Mikrobiologische Diagnostik

Bei Verdacht auf bakterielle Meningitis erfolgt die Erregeranzucht direkt durch die Kultur. Die Liquorpunktion sollte vor Beginn einer Antibiotikatherapie erfolgen. Besteht der Verdacht auf eine tuberkulöse Meningitis, sollte zusätzlich eine PCR im Liquor durchgeführt werden.
Für Borrelia burgdorferi existiert ebenfalls ein PCR-Nachweis.
Bei Untersuchungswunsch auf virale Erreger empfiehlt sich vorrangig die PCR-Methode. Hierzu wird grundsätzlich ein gesondertes Röhrchen benötigt. Der Virusnachweis im Liquor mittels PCR ist zurzeit für Herpes-simplex-Virus 1,2, Varicella-Zoster-Virus, Cytomegalie-Virus, Ebstein-Barr-Virus und Influenzavirus A/B möglich.

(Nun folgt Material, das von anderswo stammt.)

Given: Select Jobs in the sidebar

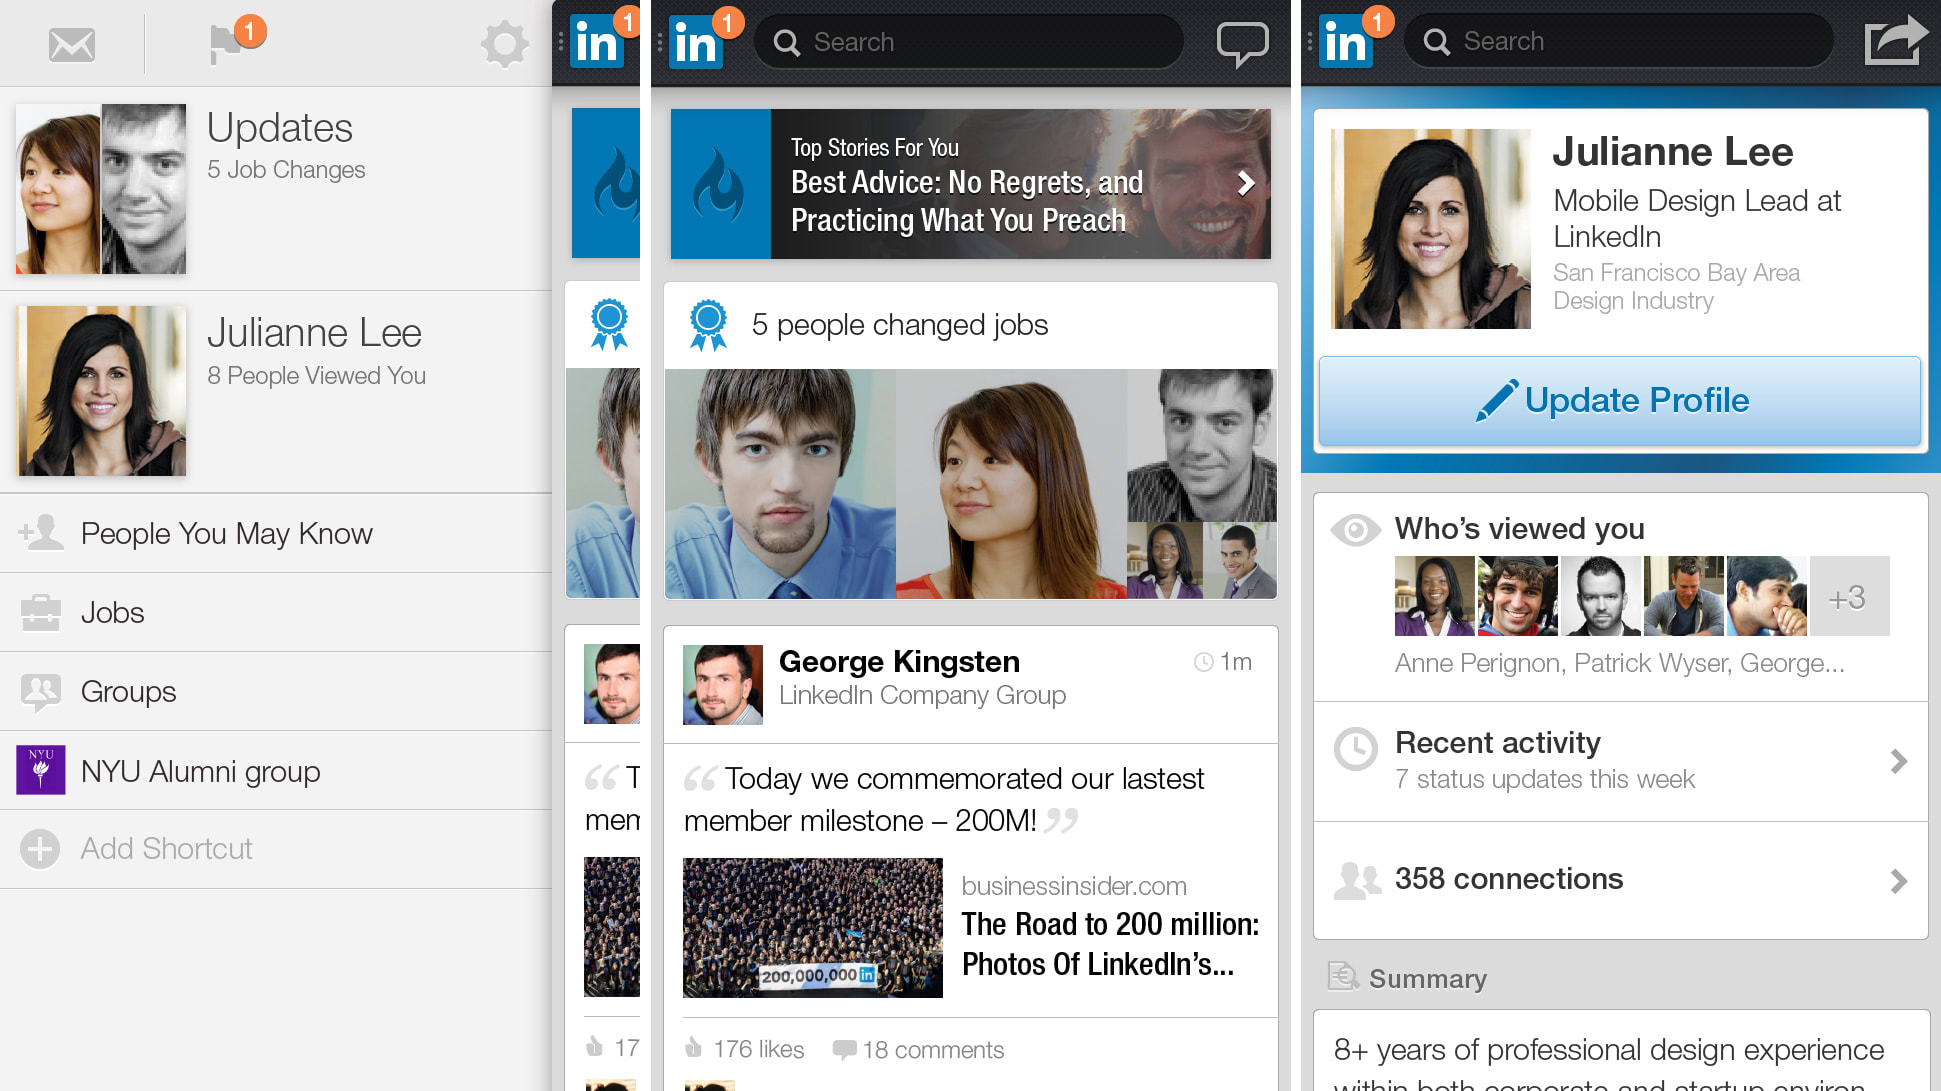Looking at the screenshot, I should tap(111, 612).
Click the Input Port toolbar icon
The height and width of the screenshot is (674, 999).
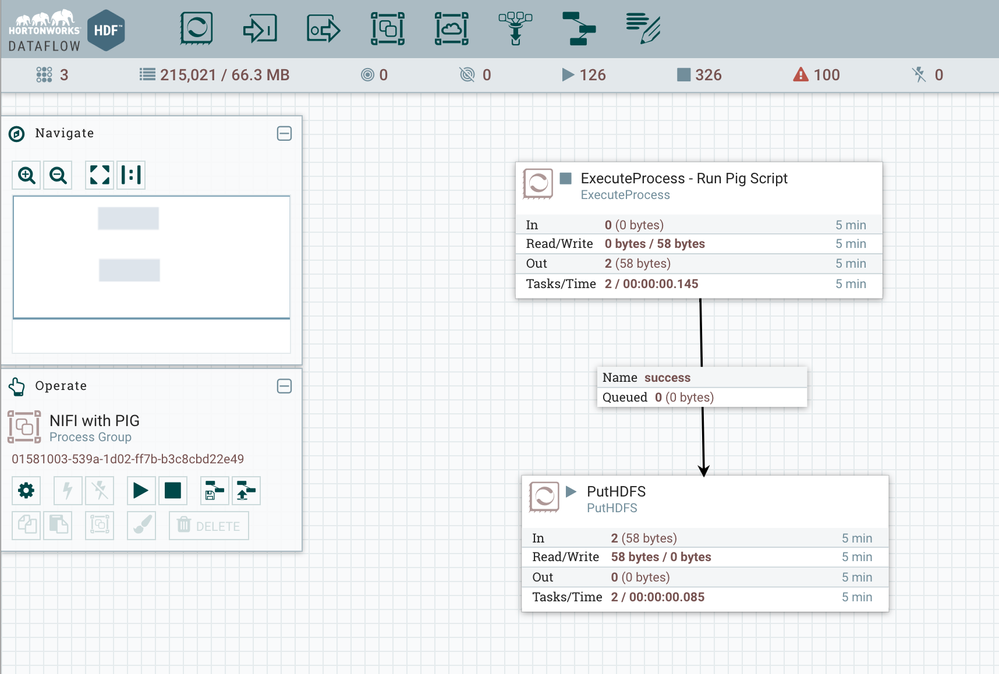coord(260,28)
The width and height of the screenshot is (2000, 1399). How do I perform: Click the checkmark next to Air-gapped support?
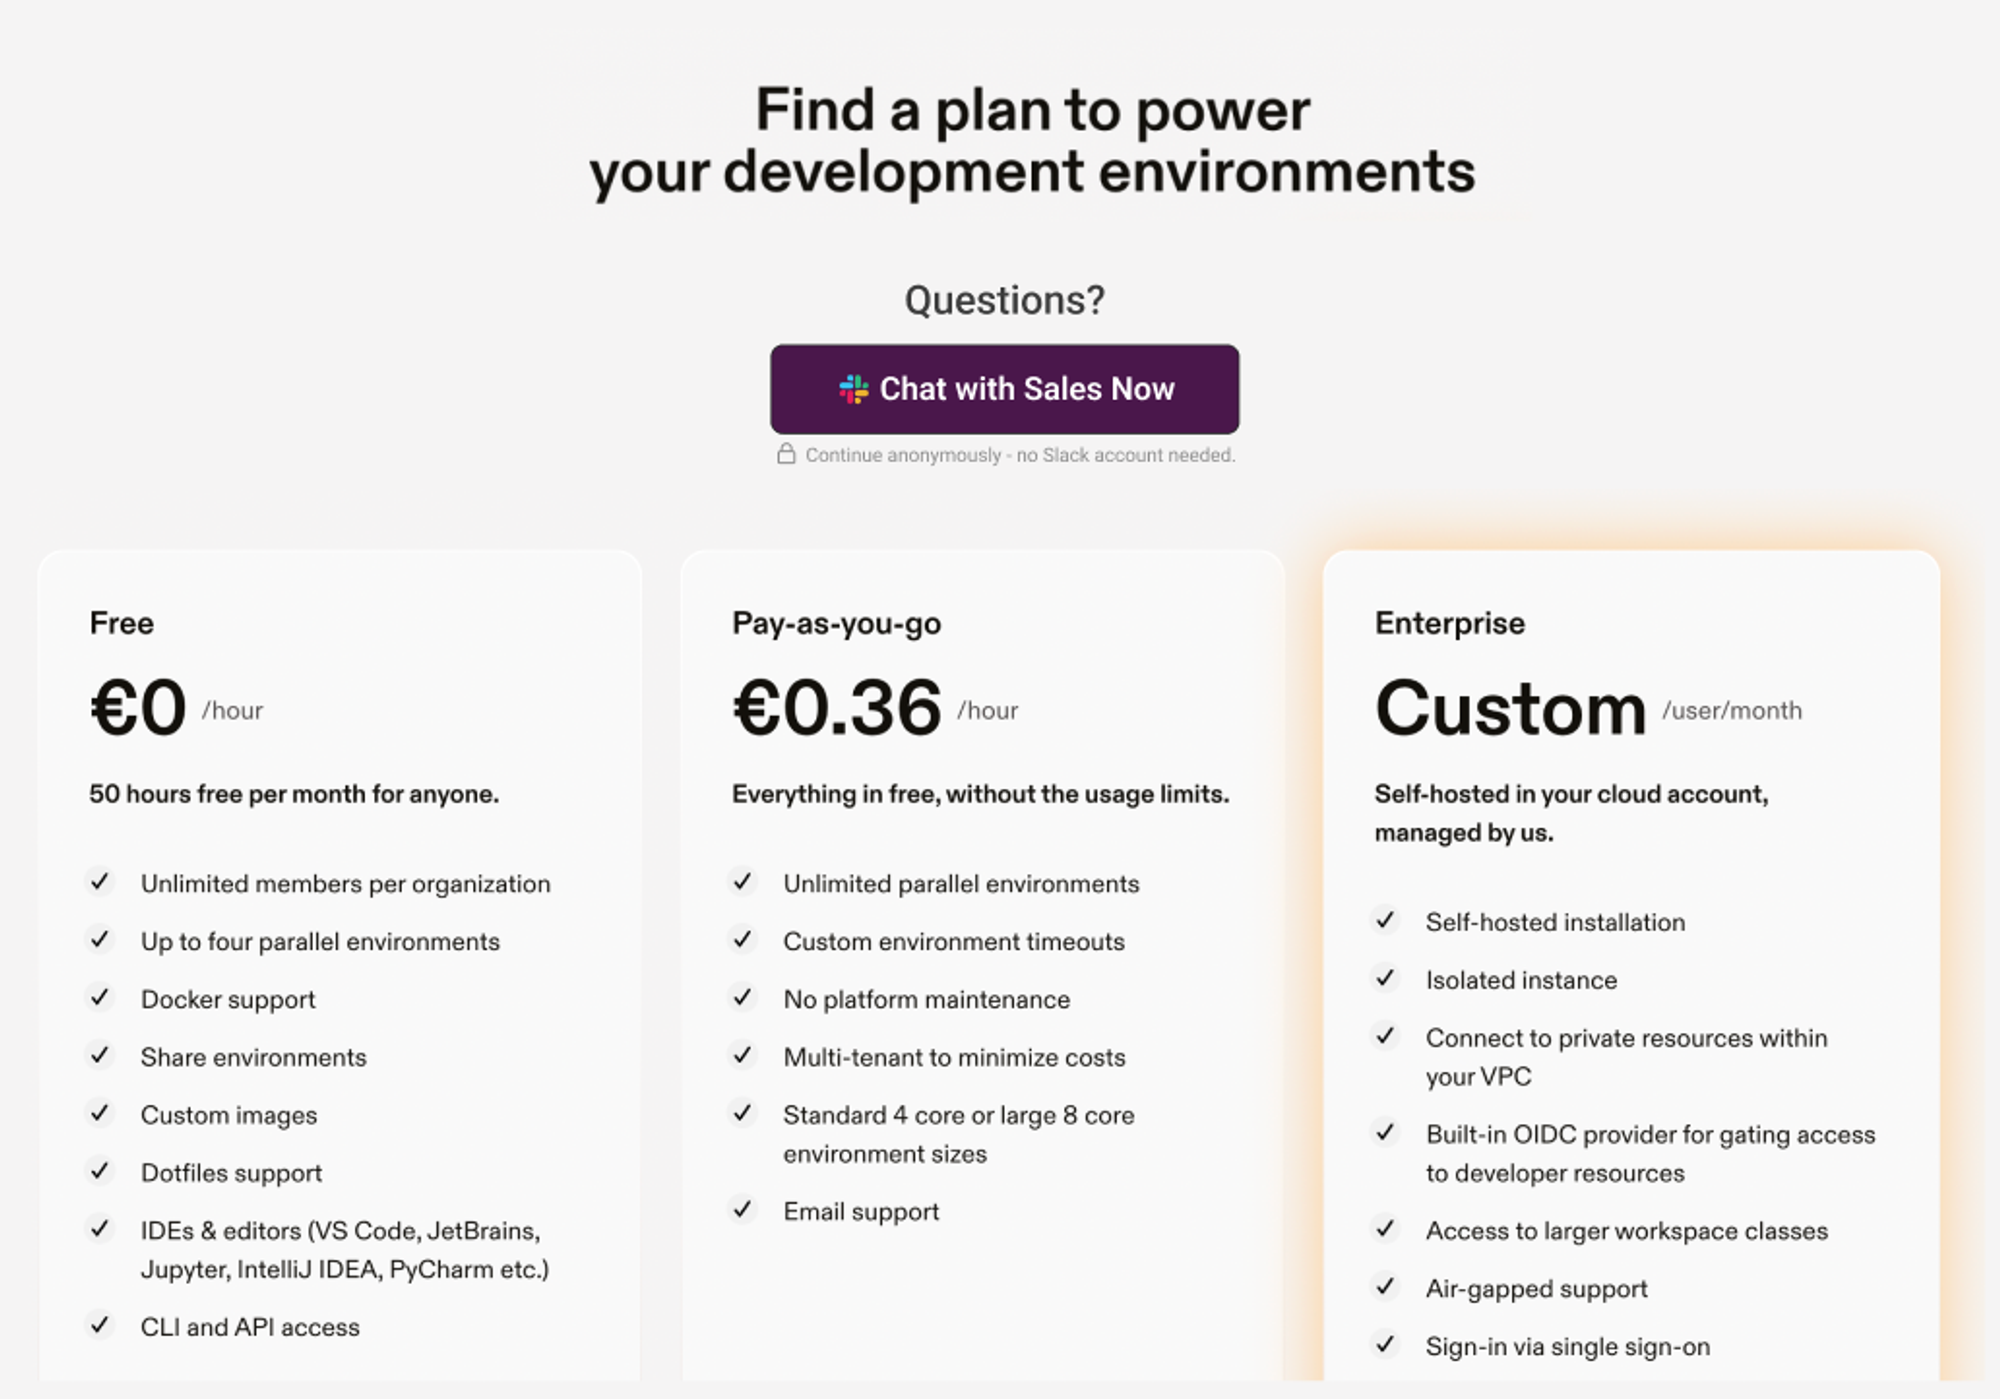click(x=1385, y=1287)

Probenmaterial (siehe Anforderungsschein)

Blut: 1 Serummonovette
Liquor: Erwachsene 5-10 ml, Kleinkinder 1-3 ml;
in der Regel durch lumbale Punktion gewonnen, bei anderen Entnahmestellen muß der Punktionsort angegeben werden.
Serum und Liquor sollten zeitgleich gewonnen werden!
Transportsystem der Wahl für Liquorproben sind sterile, farblose Polypropylenröhrchen mit Stopfen. Polycarbonat- und Glasröhrchen sind für die Untersuchungen ungeeignet!  Es sollte ein rascher Transport ins Labor erfolgen. Für eine eventuelle notwendige Zwischenlagerung wird eine Temperatur zwischen 2 – 8 °C empfohlen (außer bakterieller Erregernachweis mittels Kultur, dann Aufbewahrung bei Zimmertemperatur oder besser 35-37°C); eine Zellzahlbestimmung und Zelldifferenzierung ist dann jedoch nicht mehr möglich!

Anforderungsschein
Nur mit klinischen Angaben ist eine aussagekräftige Interpretation des labormedizinischen Liquorbefundes möglich.